**** PROVIDED INFORMATION ****

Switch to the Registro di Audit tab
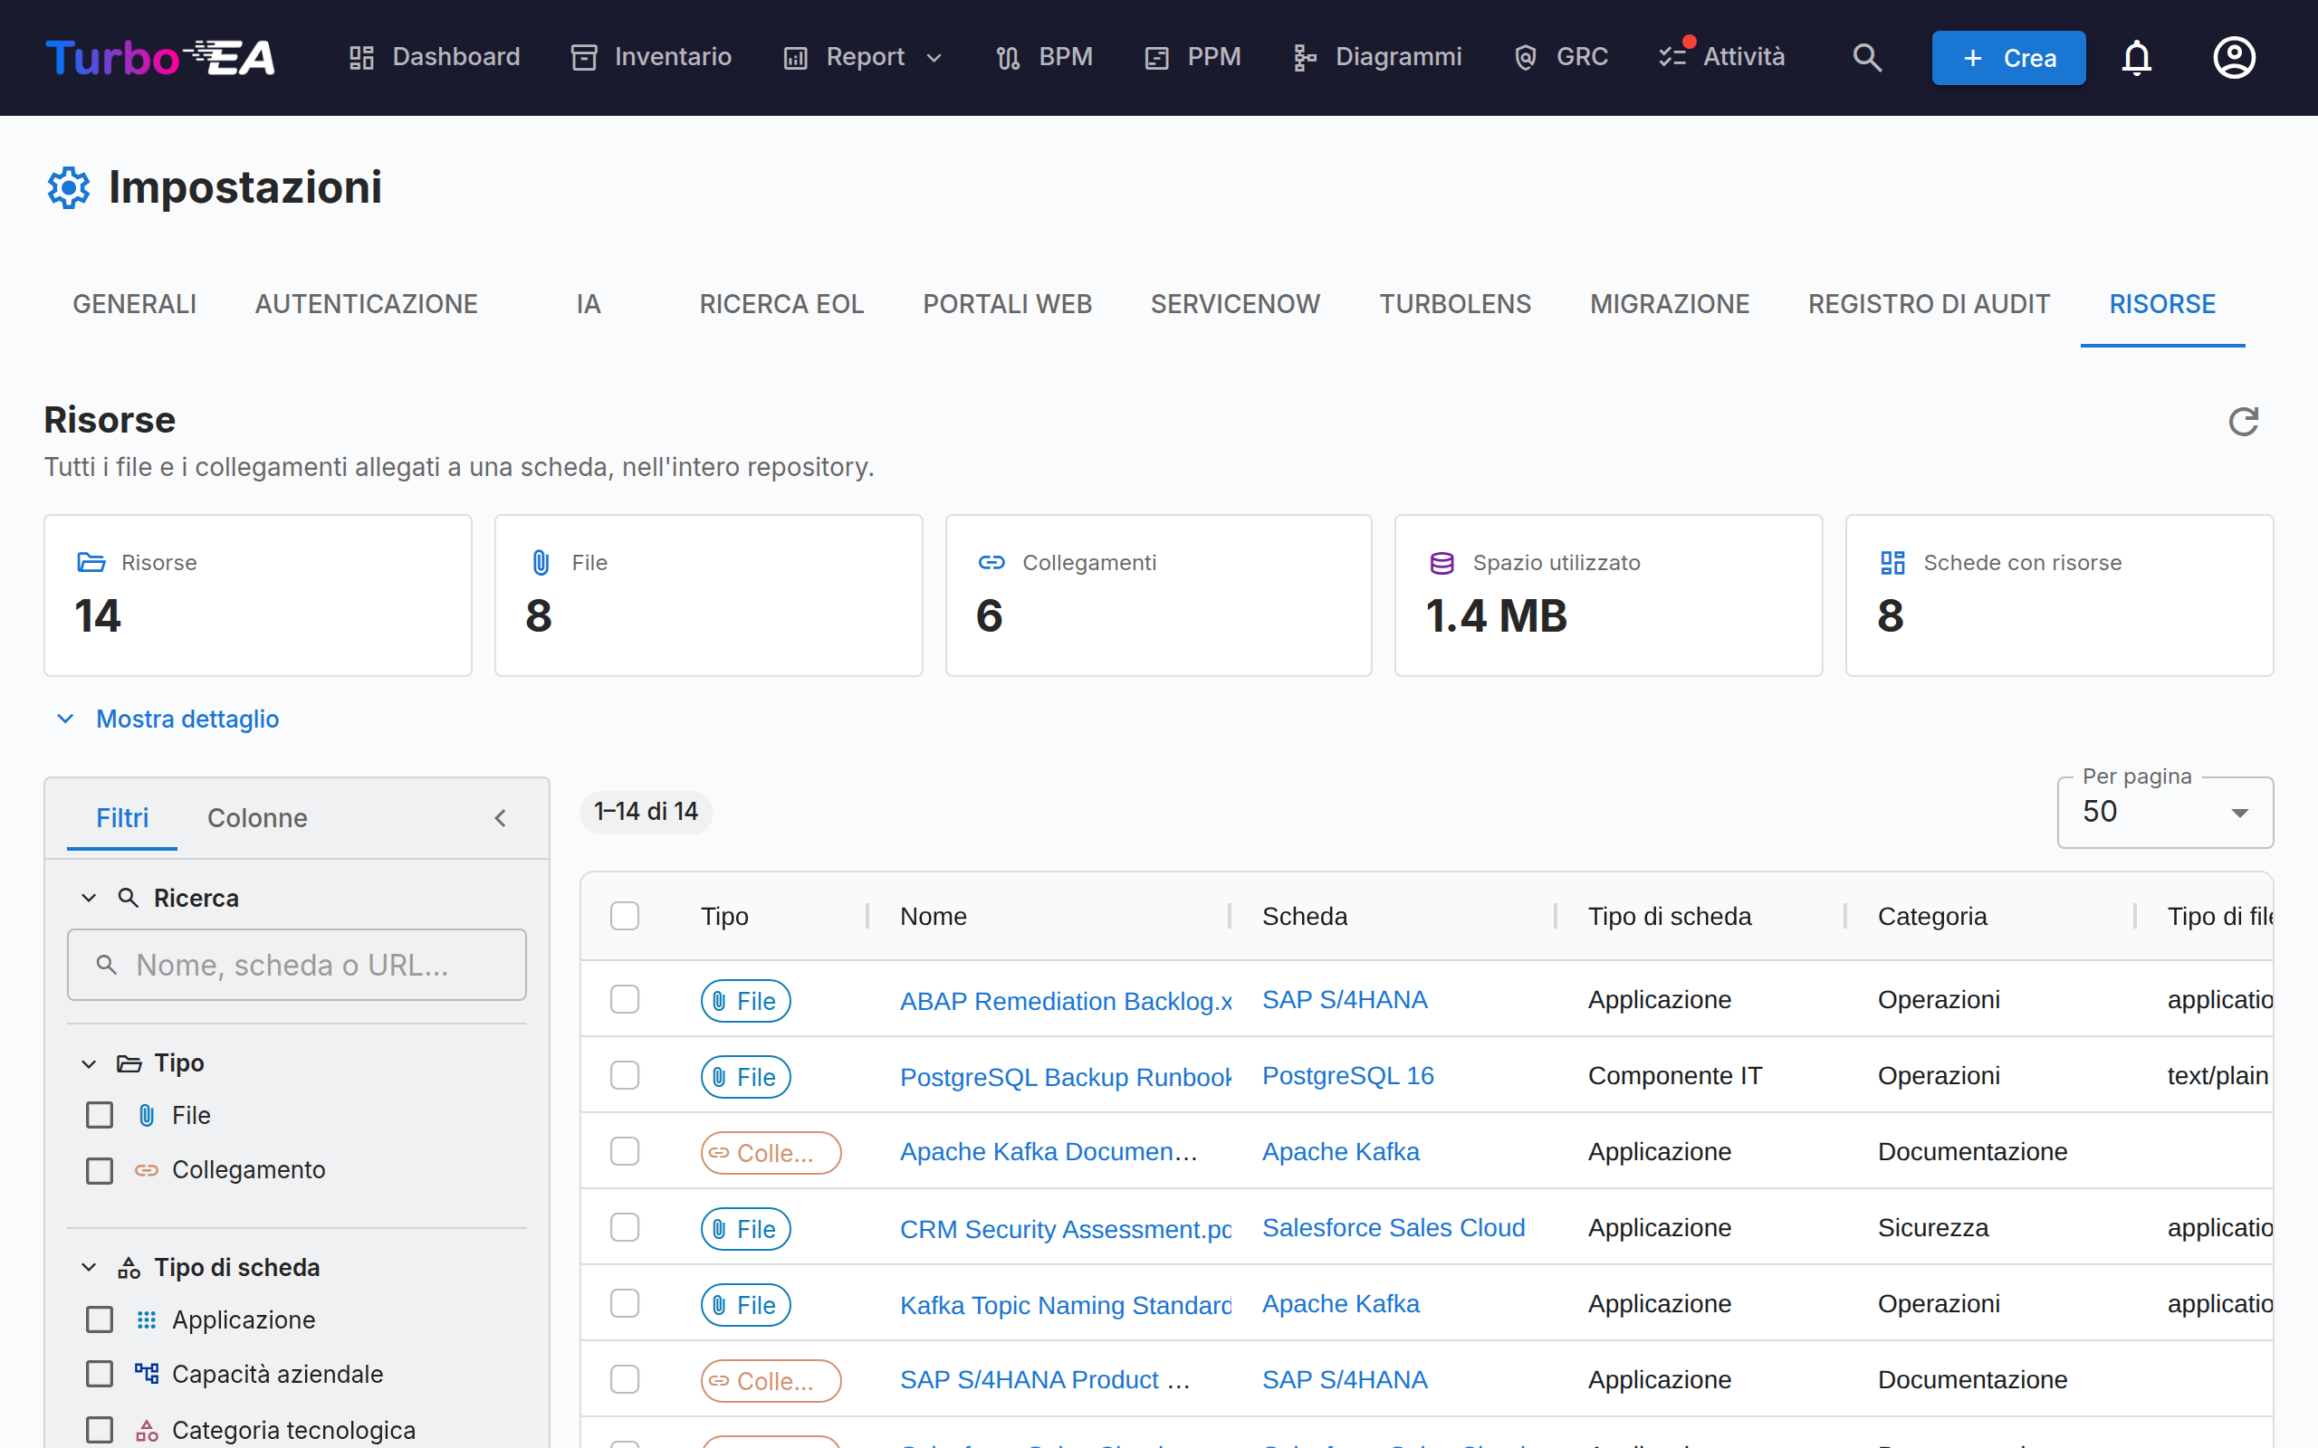This screenshot has height=1448, width=2318. click(1929, 305)
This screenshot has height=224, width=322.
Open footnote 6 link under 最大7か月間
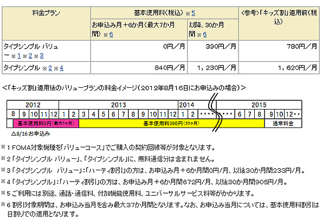tap(111, 35)
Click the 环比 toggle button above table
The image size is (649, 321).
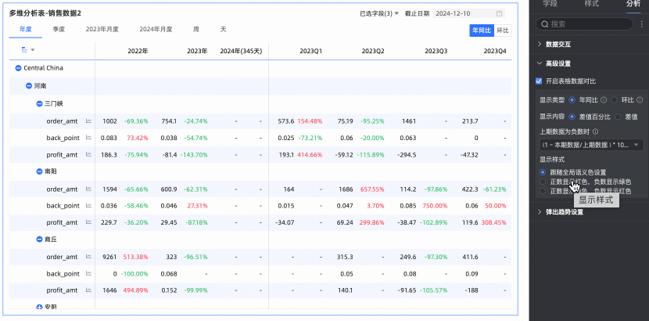[x=503, y=31]
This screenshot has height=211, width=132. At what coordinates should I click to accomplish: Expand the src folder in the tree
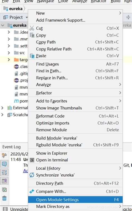coord(9,53)
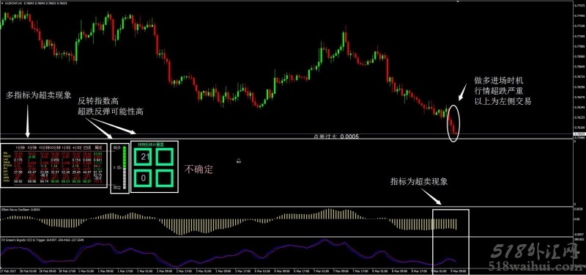Viewport: 586px width, 275px height.
Task: Select the 多指标为超卖现象 text annotation
Action: (38, 95)
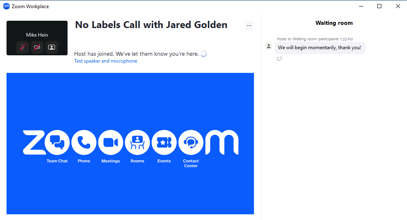Click the Test speaker and microphone link
This screenshot has height=220, width=407.
tap(105, 61)
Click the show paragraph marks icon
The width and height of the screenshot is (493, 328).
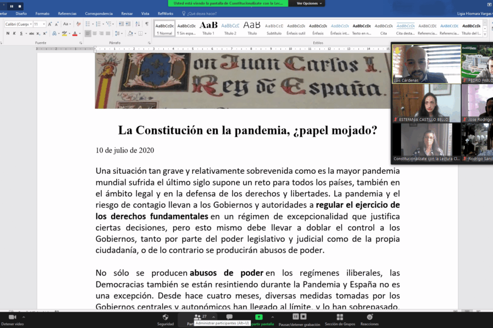coord(147,24)
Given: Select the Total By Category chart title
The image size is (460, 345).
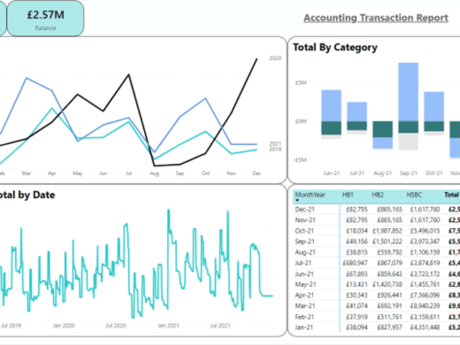Looking at the screenshot, I should pos(335,47).
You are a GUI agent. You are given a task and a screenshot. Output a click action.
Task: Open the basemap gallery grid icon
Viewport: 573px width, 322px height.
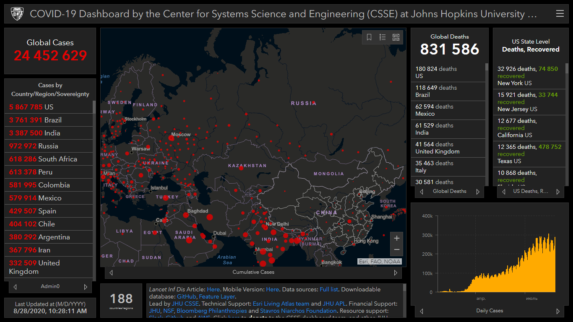(396, 37)
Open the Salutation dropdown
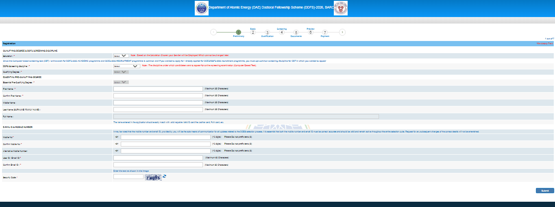555x207 pixels. (x=121, y=56)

****

Please return every line of the records above that contains the word "icon".

• **EXERCISE SOLUTION**:
Click the show paragraph marks icon
Task: Open the basemap gallery grid icon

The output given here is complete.